Ken, The owner of the bit HAS the Oak Park system and was not getting good results. The bit we are discussing is from Oak Park. Something is amiss and we have yet to figure out what. The reason I started this thread was to promote proper set ups for all projects.

The bit does have a height adjustment, it is set so the lowest cutter is 1/8" above the table. If this is not done all the geometry would be off. I picked up this information today from Rick.


----------



## Hamlin (Dec 25, 2005)

Mike, check the compression pins that are in the fence, see if they've moved or the holes in the plates are slightly over round. If either case, that will not allow for proper depth of cut.

"The bit does have a height adjustment, it is set so the lowest cutter is 1/8" above the table. If this is not done all the geometry would be off. I picked up this information today from Rick."
Are we still talking about the depth of cut or the height or am I simply misunderstanding?


----------



## Mike (Nov 22, 2004)

Ken, I have never seen the table in question, it is in Canada. Brian mentioned this to me and I tried to figure out what was wrong.

When setting up for your first cut the bit is adjusted so the lowest cutter is 1/8" above the table surface.(I believe this is for the rails) The fence should be automaticly located by the pins.

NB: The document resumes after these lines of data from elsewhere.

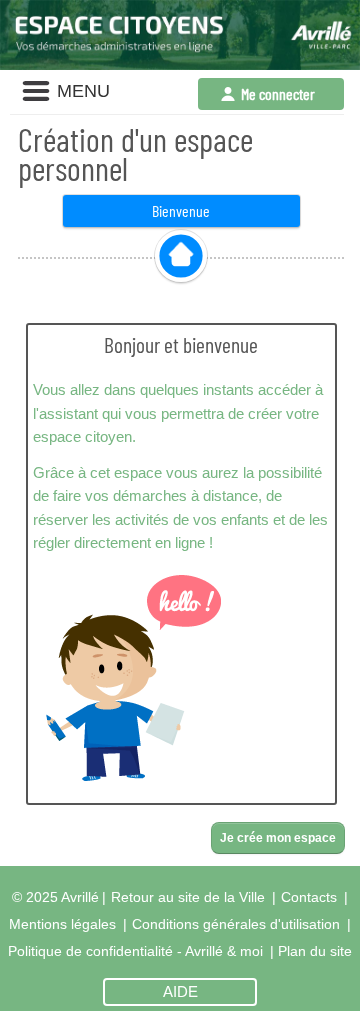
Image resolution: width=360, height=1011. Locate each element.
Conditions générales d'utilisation (236, 924)
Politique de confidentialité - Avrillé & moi (135, 951)
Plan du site (315, 951)
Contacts (309, 897)
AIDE (180, 992)
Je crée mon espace (278, 838)
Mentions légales (62, 924)
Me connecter (278, 93)
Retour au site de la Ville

If these steps are followed everything should be correct.


----------



## Hamlin (Dec 25, 2005)

I've done some rereading here.... so I apologize if I came across wrong earlier. 
Mike, I totally agree with proper setup procedures. (Thumbs up here)
Brian, I wonder if your friend is making sure things are clamped down securely and, am also wondering if perhaps chip buildup may be the cause? I know every once in awhile I'll catch myself trying to "hurry" up on a project, then I step back, take a breather.
I have yet to encounter any problems with my OP setup.


----------